_EXERCISE REQUIREMENTS_
Keep only the rows below that contain the string "Instruction" and copy them out unchanged.

_DATA TO USE_
....

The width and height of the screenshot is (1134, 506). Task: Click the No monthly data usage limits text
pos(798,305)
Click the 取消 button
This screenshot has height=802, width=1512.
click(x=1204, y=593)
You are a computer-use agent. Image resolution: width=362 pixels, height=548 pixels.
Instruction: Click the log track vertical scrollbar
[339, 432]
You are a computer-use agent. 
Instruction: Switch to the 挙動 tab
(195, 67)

....

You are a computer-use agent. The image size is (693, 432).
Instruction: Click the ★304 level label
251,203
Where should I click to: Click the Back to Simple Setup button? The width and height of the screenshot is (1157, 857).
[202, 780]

....

_REPLY_
Instruction: Click the log track vertical scrollbar
Instruction: Switch to the 挙動 tab
Instruction: Click the ★304 level label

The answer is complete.